5.3 Insurance Requirements
You must maintain:
- Public Liability Insurance: £5,000,000 per incident (if accessing our premises)
- Product Liability Insurance: £2,000,000 per incident (for products you distribute or use)
- Professional Indemnity Insurance: As specified in your Proposal
Provide evidence on request.
5.4 What Happens If You Don't Comply
If you breach these obligations:
- We may suspend work and charge reservation fees
- You reimburse us for costs incurred due to your delays
- We may terminate the contract (see Section 13)
6. Pricing and Payment
6.1 Prices
As specified in your Proposal, excluding VAT unless stated.
6.2 Payment Terms
Standard: Net 30 days from invoice date
Time is of the essence — late payment accrues interest at 4% above Barclays base rate.

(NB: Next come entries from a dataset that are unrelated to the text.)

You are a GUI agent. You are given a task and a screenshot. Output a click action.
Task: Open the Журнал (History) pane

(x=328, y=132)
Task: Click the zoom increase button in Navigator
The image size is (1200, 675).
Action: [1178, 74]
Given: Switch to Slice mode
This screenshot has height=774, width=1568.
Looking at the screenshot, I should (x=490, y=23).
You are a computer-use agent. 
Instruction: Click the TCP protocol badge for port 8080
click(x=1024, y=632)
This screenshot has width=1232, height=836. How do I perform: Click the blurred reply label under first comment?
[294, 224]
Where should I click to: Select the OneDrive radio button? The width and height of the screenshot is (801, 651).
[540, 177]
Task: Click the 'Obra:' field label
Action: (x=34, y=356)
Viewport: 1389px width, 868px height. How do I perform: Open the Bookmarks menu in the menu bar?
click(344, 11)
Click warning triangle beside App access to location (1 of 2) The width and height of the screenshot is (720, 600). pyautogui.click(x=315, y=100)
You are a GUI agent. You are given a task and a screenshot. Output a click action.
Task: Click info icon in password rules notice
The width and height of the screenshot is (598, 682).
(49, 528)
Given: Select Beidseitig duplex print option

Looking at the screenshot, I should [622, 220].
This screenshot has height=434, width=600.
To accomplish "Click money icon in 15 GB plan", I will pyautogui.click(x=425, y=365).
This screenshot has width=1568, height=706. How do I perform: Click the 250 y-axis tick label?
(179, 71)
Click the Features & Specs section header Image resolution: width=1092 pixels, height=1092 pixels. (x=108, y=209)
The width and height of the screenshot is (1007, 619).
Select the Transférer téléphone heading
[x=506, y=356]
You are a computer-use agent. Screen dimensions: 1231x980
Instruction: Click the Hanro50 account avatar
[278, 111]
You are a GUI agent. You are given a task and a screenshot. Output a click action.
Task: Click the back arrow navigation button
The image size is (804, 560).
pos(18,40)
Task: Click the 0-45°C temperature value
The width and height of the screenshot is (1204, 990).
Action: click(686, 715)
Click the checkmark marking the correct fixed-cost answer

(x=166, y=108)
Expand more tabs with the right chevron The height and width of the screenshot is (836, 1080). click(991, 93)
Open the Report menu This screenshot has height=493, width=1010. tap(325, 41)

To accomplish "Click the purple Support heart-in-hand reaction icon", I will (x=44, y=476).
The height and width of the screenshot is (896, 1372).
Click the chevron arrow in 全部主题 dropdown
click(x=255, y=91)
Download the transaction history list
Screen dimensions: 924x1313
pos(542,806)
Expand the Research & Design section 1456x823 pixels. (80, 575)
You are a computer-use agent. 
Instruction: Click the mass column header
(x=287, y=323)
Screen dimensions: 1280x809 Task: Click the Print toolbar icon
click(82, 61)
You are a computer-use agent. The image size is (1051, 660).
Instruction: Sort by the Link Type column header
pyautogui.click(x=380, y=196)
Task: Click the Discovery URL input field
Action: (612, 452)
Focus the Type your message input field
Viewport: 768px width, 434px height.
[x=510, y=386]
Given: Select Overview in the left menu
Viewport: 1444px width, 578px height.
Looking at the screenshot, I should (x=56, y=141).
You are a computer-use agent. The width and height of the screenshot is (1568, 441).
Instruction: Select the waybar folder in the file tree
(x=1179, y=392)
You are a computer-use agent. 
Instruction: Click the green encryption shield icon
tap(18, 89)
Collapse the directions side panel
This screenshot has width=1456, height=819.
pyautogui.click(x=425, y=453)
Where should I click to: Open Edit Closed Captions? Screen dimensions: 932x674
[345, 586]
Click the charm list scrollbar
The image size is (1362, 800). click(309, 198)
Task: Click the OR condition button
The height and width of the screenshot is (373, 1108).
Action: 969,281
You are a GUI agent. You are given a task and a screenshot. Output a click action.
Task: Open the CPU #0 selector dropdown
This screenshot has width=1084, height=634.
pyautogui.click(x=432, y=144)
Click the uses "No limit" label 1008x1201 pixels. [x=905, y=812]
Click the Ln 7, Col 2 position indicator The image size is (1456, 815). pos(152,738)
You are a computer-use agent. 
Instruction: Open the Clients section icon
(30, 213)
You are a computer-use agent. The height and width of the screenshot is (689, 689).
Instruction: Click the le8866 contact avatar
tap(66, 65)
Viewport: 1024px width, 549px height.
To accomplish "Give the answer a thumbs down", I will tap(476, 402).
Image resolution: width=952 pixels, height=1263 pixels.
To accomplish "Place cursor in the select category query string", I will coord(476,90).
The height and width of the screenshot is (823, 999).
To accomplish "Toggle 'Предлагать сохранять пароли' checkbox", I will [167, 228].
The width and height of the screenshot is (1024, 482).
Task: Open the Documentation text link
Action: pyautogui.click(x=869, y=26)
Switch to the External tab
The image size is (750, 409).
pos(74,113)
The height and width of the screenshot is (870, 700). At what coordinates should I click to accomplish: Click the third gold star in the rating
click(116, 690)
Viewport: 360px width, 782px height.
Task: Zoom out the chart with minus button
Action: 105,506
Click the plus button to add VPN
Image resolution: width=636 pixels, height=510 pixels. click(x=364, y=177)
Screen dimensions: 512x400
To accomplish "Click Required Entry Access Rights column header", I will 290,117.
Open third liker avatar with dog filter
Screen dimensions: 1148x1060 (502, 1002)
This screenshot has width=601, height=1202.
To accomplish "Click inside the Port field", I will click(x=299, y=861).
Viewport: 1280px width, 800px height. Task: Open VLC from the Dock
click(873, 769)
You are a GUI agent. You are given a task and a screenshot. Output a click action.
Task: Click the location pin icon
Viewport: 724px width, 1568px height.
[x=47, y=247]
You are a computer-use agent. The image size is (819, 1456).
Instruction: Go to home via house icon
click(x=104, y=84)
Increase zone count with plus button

6.3 Non-Payment Consequences
If you don't pay on time, we may:
- Suspend services and block access to our premises
- Terminate the contract immediately
- Charge late payment interest
6.4 Disputes
If you dispute an invoice, notify us immediately in writing. We'll work with you in good faith to resolve it, but undisputed amounts remain payable.
7. Confidentiality
7.1 Mutual Obligations (Once Contract is Formed)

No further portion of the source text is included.